Die Tat ereignete sich auf der Rückfahrt von einem Termin beim Jugendamt, bei dem Unterhaltsfragen für die gemeinsamen Kinder geklärt worden waren. Nach Überzeugung des Gerichts gerieten die Eheleute im Auto in einen Streit. Der Angeklagte zog plötzlich die Spritze hervor. Trotz heftiger Gegenwehr der 36-Jährigen gelang es ihm, den Stich zu setzen. Das injizierte Pflanzenschutzmittel führte bei der Frau zu einer Atemlähmung, sodass sie sich in einem lebensbedrohlichen Zustand befand.

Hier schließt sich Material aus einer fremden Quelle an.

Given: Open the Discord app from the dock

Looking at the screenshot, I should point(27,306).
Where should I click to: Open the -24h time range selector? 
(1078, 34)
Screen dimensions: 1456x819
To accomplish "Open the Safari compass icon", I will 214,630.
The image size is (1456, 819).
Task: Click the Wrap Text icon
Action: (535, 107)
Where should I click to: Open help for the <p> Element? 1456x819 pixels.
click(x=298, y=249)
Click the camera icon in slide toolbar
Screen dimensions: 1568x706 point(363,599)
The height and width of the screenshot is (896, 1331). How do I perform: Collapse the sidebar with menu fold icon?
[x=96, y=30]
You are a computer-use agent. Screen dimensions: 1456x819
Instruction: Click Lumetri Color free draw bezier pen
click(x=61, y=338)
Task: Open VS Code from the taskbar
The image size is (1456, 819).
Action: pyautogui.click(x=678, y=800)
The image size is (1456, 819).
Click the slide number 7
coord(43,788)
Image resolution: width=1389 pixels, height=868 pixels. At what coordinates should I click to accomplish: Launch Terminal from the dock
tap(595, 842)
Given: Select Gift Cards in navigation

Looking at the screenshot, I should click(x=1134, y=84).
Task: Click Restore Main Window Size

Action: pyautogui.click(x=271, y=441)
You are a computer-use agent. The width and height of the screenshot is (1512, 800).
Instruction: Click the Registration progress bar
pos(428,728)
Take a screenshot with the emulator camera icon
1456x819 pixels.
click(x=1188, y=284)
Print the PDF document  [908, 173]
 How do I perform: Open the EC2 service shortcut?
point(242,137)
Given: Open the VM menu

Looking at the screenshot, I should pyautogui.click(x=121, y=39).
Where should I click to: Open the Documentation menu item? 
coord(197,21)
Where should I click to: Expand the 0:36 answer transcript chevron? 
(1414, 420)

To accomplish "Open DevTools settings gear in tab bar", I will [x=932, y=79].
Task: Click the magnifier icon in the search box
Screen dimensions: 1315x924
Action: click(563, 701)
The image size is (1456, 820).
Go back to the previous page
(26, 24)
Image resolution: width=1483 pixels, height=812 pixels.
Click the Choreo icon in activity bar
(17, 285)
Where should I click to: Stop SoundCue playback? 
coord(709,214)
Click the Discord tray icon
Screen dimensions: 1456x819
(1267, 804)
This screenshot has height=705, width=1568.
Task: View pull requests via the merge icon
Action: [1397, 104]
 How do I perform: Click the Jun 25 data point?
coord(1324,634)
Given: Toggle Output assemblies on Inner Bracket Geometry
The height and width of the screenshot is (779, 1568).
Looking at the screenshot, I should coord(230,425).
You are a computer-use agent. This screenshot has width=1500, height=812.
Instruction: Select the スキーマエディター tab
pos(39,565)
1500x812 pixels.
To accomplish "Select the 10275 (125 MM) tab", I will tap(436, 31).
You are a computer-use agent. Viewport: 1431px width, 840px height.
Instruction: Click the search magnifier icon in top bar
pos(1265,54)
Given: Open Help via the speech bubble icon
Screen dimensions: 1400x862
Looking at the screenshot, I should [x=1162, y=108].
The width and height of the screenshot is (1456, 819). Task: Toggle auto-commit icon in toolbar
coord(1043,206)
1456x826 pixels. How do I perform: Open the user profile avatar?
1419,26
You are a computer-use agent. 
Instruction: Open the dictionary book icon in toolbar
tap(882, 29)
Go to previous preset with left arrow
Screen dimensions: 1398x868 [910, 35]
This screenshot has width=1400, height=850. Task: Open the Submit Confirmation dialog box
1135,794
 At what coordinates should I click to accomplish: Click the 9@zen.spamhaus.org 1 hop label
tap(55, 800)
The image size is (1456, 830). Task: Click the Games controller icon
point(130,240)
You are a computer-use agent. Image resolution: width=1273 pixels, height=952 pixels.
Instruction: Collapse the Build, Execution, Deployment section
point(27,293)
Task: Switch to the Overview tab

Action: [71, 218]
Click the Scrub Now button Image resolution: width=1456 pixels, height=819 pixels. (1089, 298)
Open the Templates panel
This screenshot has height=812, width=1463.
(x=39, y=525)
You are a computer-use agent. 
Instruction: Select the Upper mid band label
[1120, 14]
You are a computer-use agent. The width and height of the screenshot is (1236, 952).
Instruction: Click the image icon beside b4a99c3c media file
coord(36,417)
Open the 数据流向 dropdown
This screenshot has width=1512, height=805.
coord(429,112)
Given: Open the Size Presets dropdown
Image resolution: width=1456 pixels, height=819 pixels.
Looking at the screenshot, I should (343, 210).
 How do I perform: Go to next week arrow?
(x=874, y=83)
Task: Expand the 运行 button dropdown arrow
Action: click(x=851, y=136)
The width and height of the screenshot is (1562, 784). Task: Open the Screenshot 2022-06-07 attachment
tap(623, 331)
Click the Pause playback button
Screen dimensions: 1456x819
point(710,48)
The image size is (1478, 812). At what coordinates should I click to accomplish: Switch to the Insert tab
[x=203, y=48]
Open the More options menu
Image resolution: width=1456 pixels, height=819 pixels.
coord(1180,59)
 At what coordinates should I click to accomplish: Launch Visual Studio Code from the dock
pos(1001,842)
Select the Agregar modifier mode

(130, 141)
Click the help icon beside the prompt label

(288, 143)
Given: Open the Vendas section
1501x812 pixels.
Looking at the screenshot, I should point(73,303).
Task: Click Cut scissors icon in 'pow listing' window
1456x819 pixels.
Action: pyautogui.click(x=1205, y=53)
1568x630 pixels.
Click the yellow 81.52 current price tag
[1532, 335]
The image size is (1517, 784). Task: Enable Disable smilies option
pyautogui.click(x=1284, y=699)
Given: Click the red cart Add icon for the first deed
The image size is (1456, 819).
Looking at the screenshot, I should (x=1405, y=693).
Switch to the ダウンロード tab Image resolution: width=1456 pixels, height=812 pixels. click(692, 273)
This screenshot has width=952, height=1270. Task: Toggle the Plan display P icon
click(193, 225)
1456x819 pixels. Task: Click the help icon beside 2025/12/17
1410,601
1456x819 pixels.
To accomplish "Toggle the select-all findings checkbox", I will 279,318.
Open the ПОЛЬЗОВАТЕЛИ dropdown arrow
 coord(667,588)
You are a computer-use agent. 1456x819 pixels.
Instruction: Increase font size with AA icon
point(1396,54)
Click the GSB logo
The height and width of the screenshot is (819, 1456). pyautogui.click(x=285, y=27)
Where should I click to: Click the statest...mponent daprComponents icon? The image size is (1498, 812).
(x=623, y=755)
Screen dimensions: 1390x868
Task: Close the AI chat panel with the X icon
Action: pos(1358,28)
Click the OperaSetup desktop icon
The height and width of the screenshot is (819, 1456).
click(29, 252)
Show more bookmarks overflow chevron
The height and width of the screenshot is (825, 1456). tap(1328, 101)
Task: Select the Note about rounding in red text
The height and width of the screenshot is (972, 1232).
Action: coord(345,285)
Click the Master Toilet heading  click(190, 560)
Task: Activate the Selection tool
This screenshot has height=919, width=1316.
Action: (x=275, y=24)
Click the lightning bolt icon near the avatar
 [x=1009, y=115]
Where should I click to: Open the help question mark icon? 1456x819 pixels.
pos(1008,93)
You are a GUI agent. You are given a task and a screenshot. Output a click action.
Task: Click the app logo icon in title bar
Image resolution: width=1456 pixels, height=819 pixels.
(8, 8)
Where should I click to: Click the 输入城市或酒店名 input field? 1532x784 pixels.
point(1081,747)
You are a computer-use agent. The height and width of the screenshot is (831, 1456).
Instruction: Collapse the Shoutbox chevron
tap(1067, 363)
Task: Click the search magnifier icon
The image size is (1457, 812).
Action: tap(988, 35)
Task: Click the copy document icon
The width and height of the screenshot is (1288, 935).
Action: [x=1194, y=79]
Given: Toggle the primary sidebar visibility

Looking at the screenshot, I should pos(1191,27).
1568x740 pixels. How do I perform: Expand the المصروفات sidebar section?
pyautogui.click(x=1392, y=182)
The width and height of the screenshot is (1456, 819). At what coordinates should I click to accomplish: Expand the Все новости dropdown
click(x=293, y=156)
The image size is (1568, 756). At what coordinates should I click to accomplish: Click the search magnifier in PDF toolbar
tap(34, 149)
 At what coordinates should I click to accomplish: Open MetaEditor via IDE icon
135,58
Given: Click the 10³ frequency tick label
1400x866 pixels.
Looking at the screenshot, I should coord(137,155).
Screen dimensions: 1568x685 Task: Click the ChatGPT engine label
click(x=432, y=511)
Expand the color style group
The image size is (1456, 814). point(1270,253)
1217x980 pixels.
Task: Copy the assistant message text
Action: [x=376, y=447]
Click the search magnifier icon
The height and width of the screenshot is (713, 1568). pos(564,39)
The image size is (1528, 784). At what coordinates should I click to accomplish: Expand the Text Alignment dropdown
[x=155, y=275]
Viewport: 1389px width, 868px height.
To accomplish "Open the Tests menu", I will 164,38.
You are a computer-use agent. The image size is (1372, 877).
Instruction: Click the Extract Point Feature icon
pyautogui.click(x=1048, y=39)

Lebensrettende Hilfe durch eine aufmerksame Zeugin
Eine 75-jährige Frau wurde zufällig auf das Geschehen aufmerksam. Laut Gutachtern rettete sie der 36-Jährigen das Leben, indem sie sofort Reanimationsmaßnahmen einleitete und einen Notruf absetzte. Erst Stunden nach der Einlieferung ins Krankenhaus konnten die Ärzte klären, was der Frau zugestoßen war. Das Gericht stellte fest, dass der Ehemann bis dahin mehrfach versucht hatte, die Tat zu vertuschen.
Das Urteil ist noch nicht rechtskräftig. Die Staatsanwaltschaft hatte eine höhere Strafe gefordert, während die Verteidigung auf Freispruch plädierte. Der Fall zeigt erneut die Gefahren von häuslicher Gewalt und die Wichtigkeit schneller Hilfe durch Dritte.